A Justiça Federal concedeu uma decisão liminar garantindo o livre trânsito dos moradores da Comunidade Remanescente de Quilombo Estreitinho, localizada entre Adrianópolis (PR) e Barra do Turvo, no Vale do Ribeira.
A medida atende a uma ação civil pública do Ministério Público Federal (MPF), que apontou restrições de circulação, ameaças e episódios de violência contra os moradores por parte de proprietários rurais da região.
Segundo o MPF, a comunidade utiliza há décadas um trajeto que inclui a travessia do Rio Pardo para acessar serviços públicos, comércio e estrutura em Barra do Turvo. No entanto, a situação se agravou após mudanças na posse de áreas próximas, com a adoção de práticas que dificultaram ou impediram a passagem.
A decisão judicial determina que não pode haver impedimento ao trânsito dos quilombolas, sob pena de multa.
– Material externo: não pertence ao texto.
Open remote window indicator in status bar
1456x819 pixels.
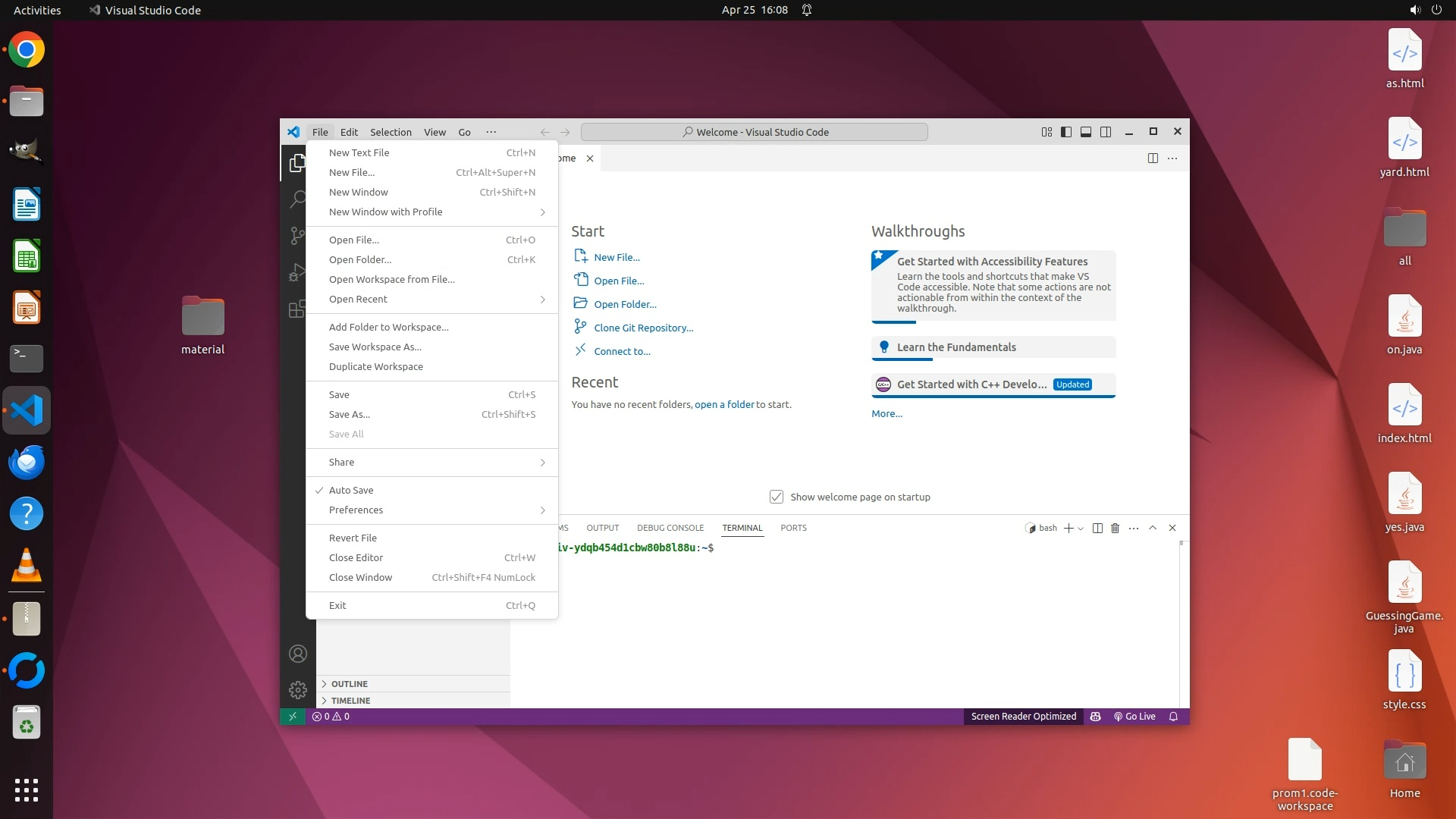coord(292,716)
Ainda de acordo com o Ministério Público, os moradores relatam intimidações, presença de barreiras físicas e situações de insegurança ao circular pelo trajeto. Também foram registrados prejuízos causados por animais soltos, como gado e búfalos, que atingem plantações da comunidade.
Atualmente, o acesso depende de uma travessia precária do Rio Pardo, feita com embarcação improvisada, o que dificulta o deslocamento, principalmente de idosos, e limita o acesso a serviços essenciais como saúde e educação.
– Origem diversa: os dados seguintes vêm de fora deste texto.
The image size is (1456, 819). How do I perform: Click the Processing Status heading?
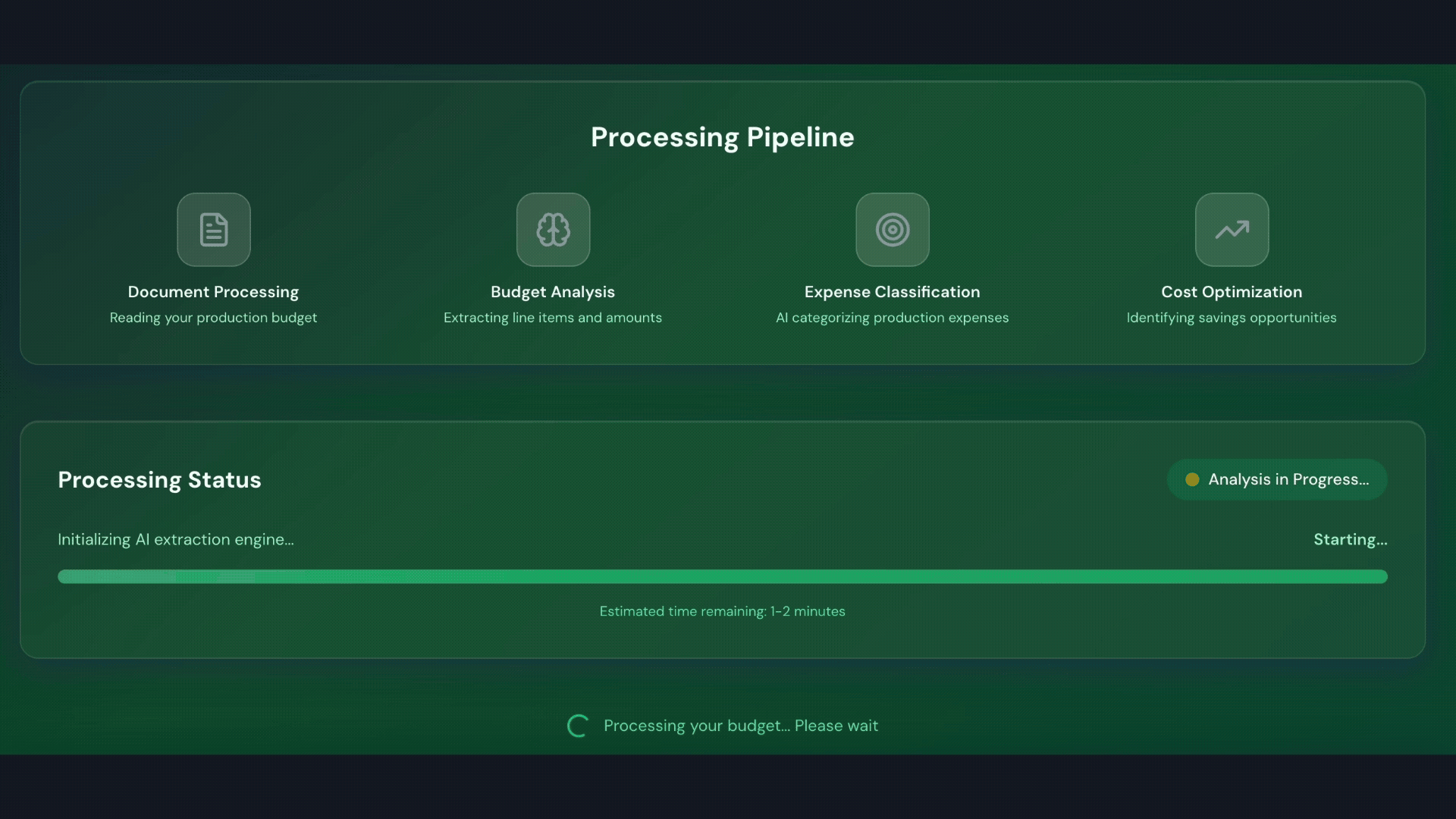(x=159, y=480)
A ação também solicita a construção de estruturas adequadas para a travessia e a responsabilização dos envolvidos pelos danos causados à comunidade.
A Comunidade Estreitinho é reconhecida oficialmente como quilombola e reúne 22 famílias, que vivem principalmente da agricultura familiar e da produção local.
O processo segue em tramitação na Justiça Federal.